▶ **Reading passage**
begin
# Do We Need a Rental Car on Grand Cayman?



## JLB (Nov 5, 2006)

Six people, staying at Morritt's.

How's the driving there?


----------



## Lloydwa1 (Nov 5, 2006)

*Car Rental*

You most certainly will need a car while staying at Morritts. I'm sure you are aware that you will be driving on the left, so you will have to stay awake at all times. The best rentals I have found are through carrentals.com. I would hope to see if anyone has a better suggestion as I will be needing a car 12/9 thru 12/23. Staying at the Reef.
Lloyd


----------



## caribbean (Nov 5, 2006)

Definitely need a car at Morritt's. Try Andy's Car Rental. Stay away from Dollar.


----------



## shorts (Nov 5, 2006)

We stayed 2 weeks in Oct. and McCurley's gave us a good deal.  Previous year we used Andy's and had trouble with the vehicle running.

Mc Curley's email: mccurley @ cwhiptop.com (No spaces-just wasn't sure if the email would come through on the board filter.


----------



## JLB (Nov 5, 2006)

Thanks.
end
▶ **Rows**
begin
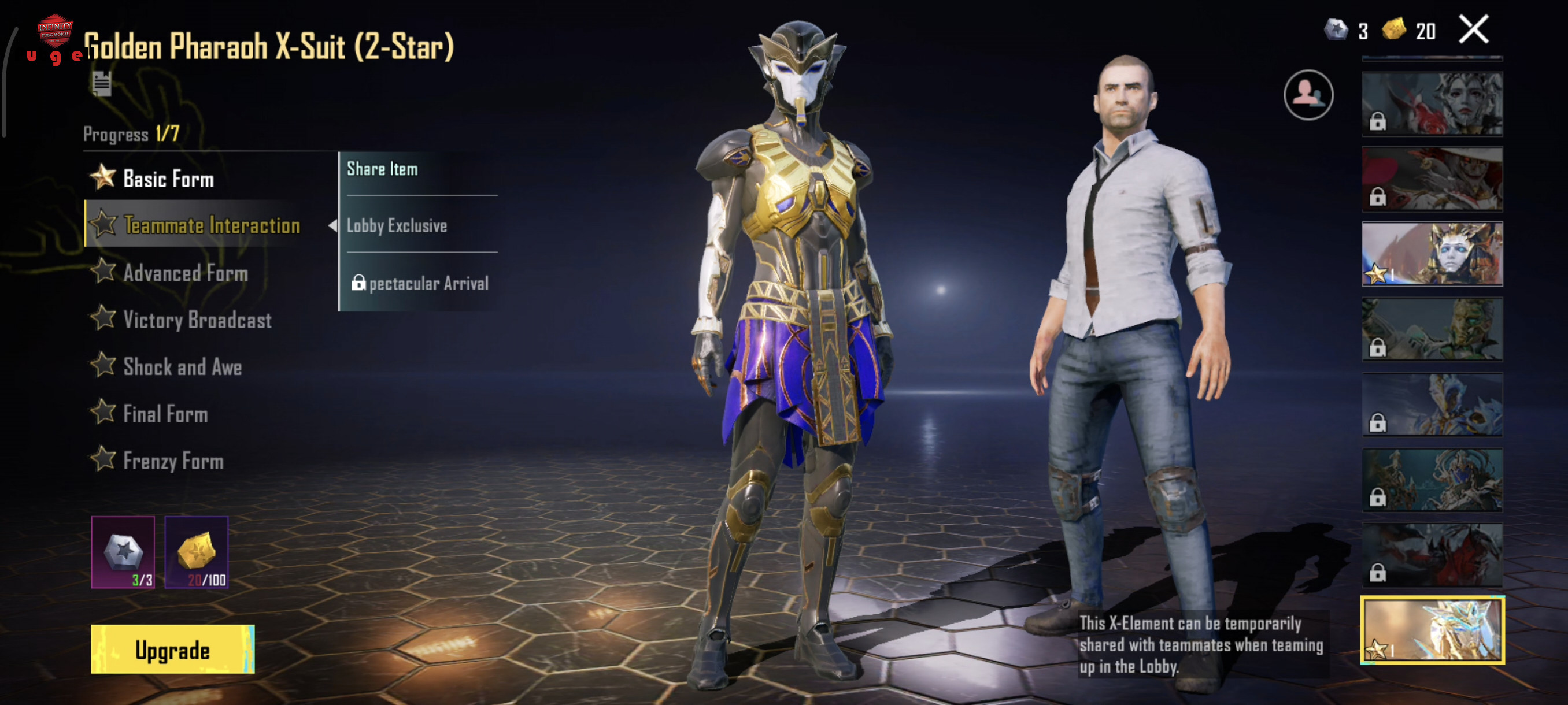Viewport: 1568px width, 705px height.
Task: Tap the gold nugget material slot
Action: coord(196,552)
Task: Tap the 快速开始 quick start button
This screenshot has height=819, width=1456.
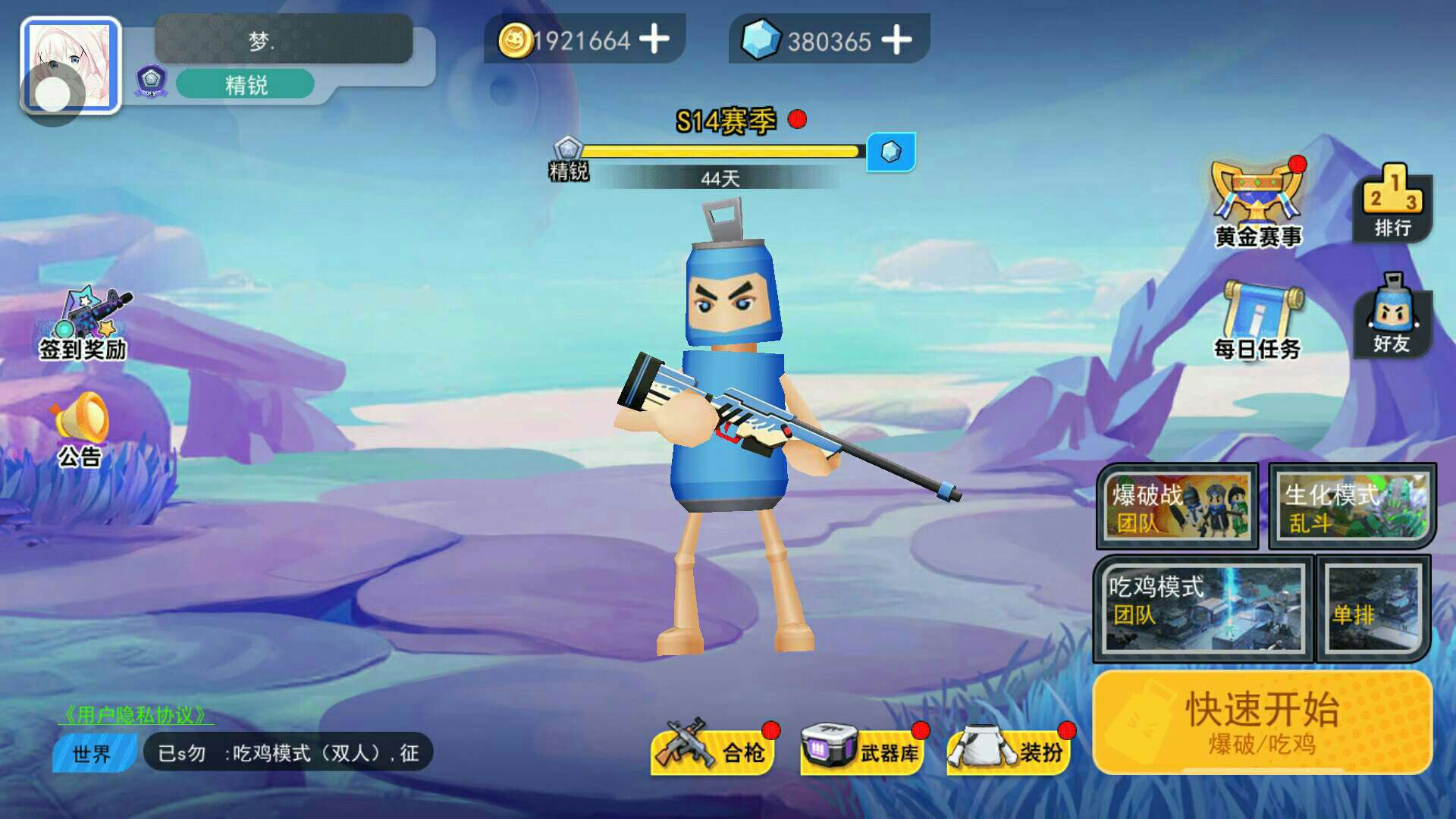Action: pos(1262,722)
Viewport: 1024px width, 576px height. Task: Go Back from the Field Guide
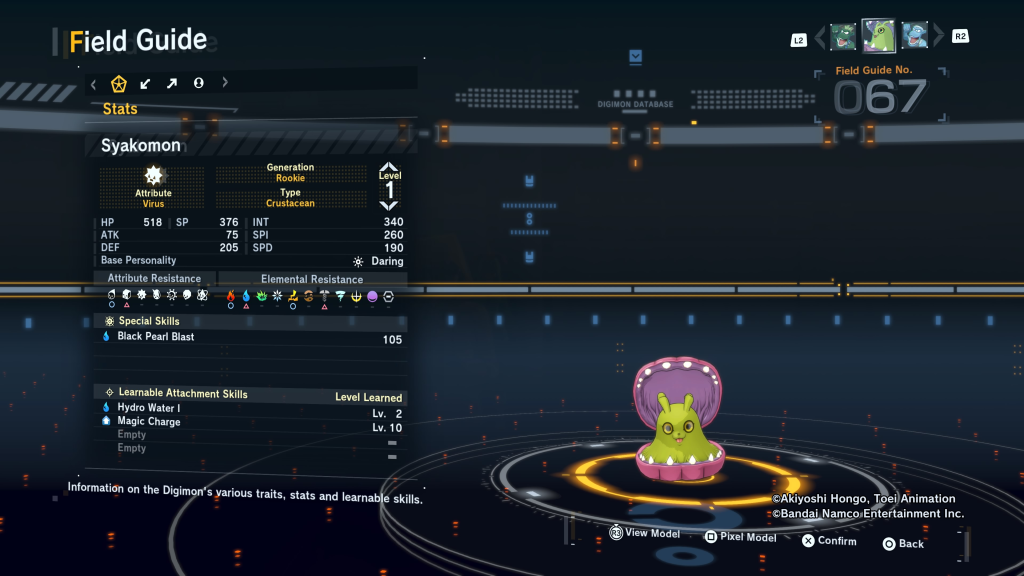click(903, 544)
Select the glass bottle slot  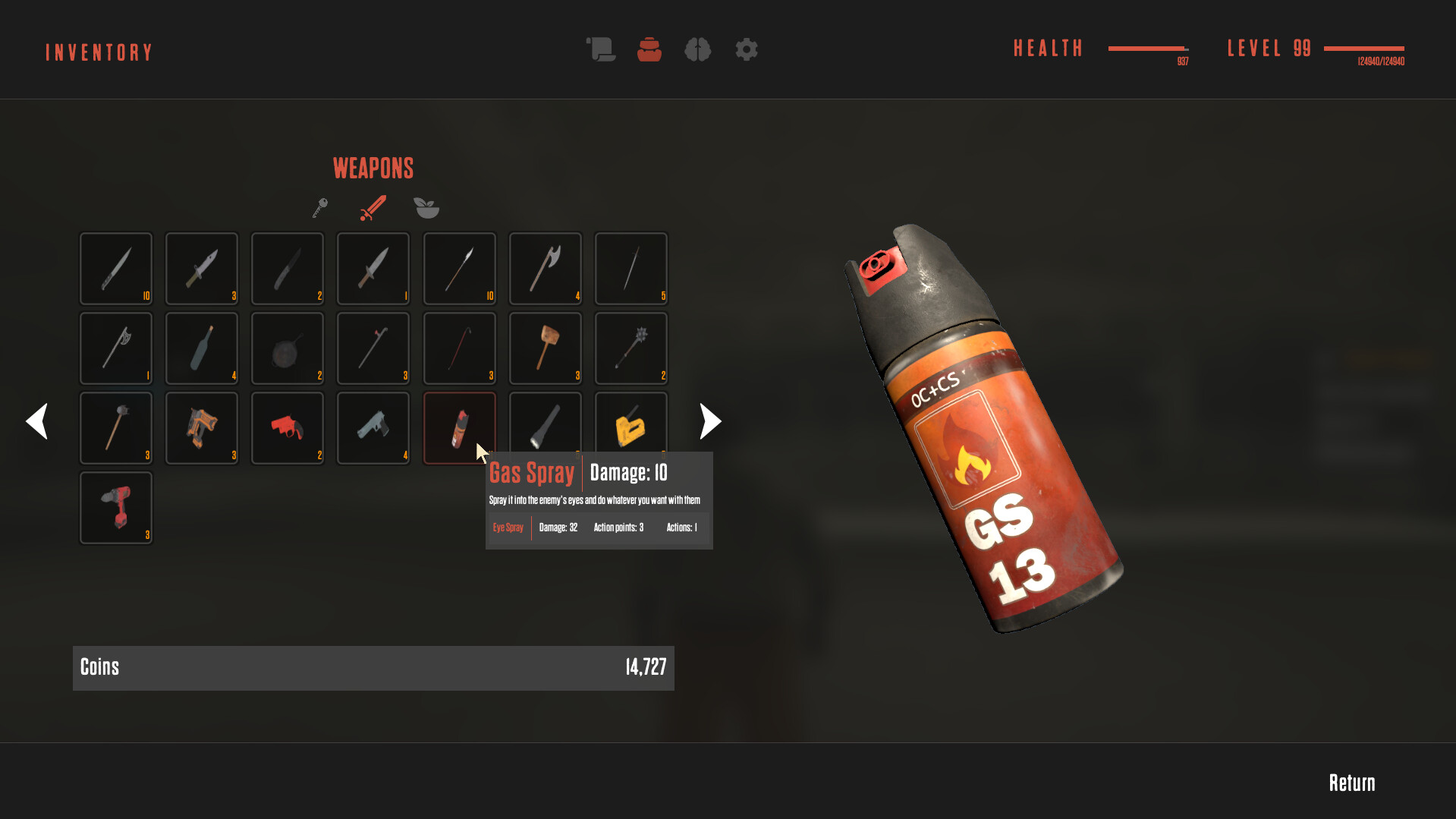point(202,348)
end
▶ **List of tasks**
- 1) Transcribe the rental car thread word for word, from "## caribbean (Nov" down to "the board filter.".
- 2) Using the rental car thread shown above the lines, list every username that posts in it, with each name given once.
- 3) Answer these from the rental car thread above the lines:
(a) How many people are in JLB's group?
(b) For which dates will Lloyd need a car?
(c) How long did shorts stay in October?

▶ **Answers for the exercise**
- 1)
## caribbean (Nov 5, 2006)

Definitely need a car at Morritt's. Try Andy's Car Rental. Stay away from Dollar.


----------



## shorts (Nov 5, 2006)

We stayed 2 weeks in Oct. and McCurley's gave us a good deal.  Previous year we used Andy's and had trouble with the vehicle running.

Mc Curley's email: mccurley @ cwhiptop.com (No spaces-just wasn't sure if the email would come through on the board filter.

- 2)
JLB
Lloydwa1
caribbean
shorts

- 3)
(a) Six
(b) 12/9 thru 12/23
(c) 2 weeks